Fred Vargas parle de Pars vite et reviens tard

Pour la collection « Classiques & Contemporains », Fred Vargas a accepté de répondre aux questions de Michèle Sendre-Haïdar, auteur de l’appareil pédagogique de Pars vite et reviens tard.

Michèle Sendre-Haïdar : Dans votre roman Pars vite et reviens tard, le lecteur retrouve des personnages déjà présents dans vos œuvres précédentes, à savoir : le commissaire Adamsberg, son adjoint Danglard et « leur » amoureuse, Camille. Pourquoi choisissez-vous de les faire réapparaître depuis L’Homme aux cercles bleus ? Est-ce aussi pour marquer une filiation avec d’autres auteurs célèbres de romans policiers comme Simenon, Frédéric Dard ?

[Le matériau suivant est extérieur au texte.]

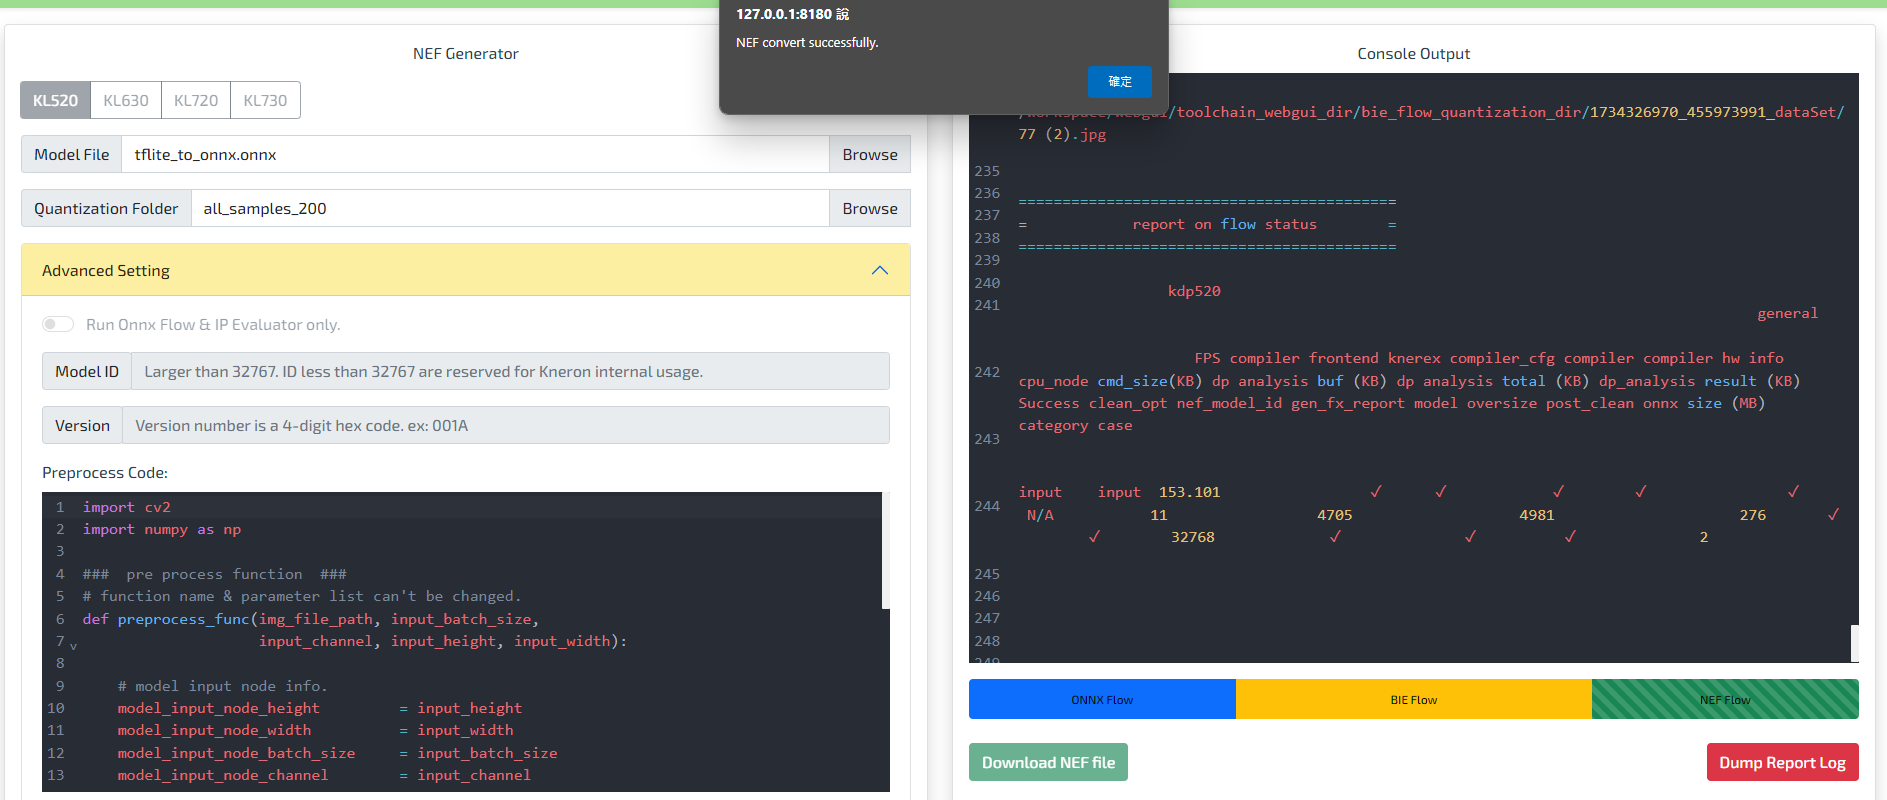Click the Version number input field
The height and width of the screenshot is (800, 1887).
(505, 425)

Fred Vargas : Non, ce n’est pas pour respecter une « filiation », mais il est vrai que le genre policier fait très souvent appel à des personnages récurrents.  Pourquoi ? Parce que, je crois, le héros d’un roman policier est, à sa manière, dans la lignée des « héros » de l’épopée, dont l’action est résolutive, et dont la quête ne peut se faire en un seul épisode. Toutes proportions gardées, Ulysse ou Lancelot font de bien longs voyages. Eh bien, celui d’un héros de roman policier est assez comparable : son chemin vers la « vérité » est long, et se construit enquête après enquête. Un seul roman n’est qu’un fragment de sa route.

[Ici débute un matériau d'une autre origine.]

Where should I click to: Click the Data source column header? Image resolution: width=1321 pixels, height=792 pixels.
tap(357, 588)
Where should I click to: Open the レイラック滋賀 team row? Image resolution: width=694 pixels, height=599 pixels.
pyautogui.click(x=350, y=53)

M. S.-H. : Ce roman donne des indications très précises sur les épidémies de peste qui ont sévi en Europe au Moyen Âge et sous l’Ancien Régime. Pourriez-vous expliquer aux élèves très concrètement comment vous avez procédé pour effectuer ces recherches ? Le texte que vocifère le « crieur », Joss, est-il authentique ?
F. V. : C’est tout simple. En tant qu’archéologue médiéviste, j’ai beaucoup travaillé sur le rat et la peste, et publié un livre sur l’épidémiologie de cette maladie. À mesure que je procédais à mes travaux de recherche, je mettais de côté certains textes en vue d’un roman policier. Tous les renseignements et les textes anciens sur la peste dans Pars vite… sont donc historiquement vrais, à l’exception d’un seul que j’ai partiellement inventé, celui sur le chiffre « 4 », dont il est dit qu’il ne sonne pas « juste ». Mais l’utilisation protectrice du « 4 » est vraie.
M. S.-H. : L’écriture de votre roman témoigne d’un réel travail sur la langue. Consacrez-vous beaucoup de temps à la rédaction du manuscrit ? à sa ou ses réécritures ?
F. V. : Très peu de temps à l’écriture : trois semaines. Mais beaucoup de temps au travail de correction sur la langue : environ une trentaine de relectures et réécritures, qui s’étagent sur plusieurs mois.
M. S.-H. : Vous a-t-on déjà fait des propositions pour adapter une de vos œuvres au cinéma ? Si oui, laquelle ? Et accepteriez-vous que vos intrigues, vos personnages soient donnés « à voir » au spectateur ?
F. V. : Pars vite… et Sous les vents de Neptune sont actuellement en tournage. Mais je ne veux pas m’en mêler et je m’en tiens très loin.
M. S.-H. : Le genre policier est aujourd’hui très en vogue. Comment expliquez-vous ce succès ?
F. V. :
Au fait, sans doute, que le genre narratif a presque disparu de la littérature contemporaine, alors qu’il était encore très présent au XIXe siècle. Qui veut aujourd’hui « lire une histoire » est obligé d’aller chercher un roman policier.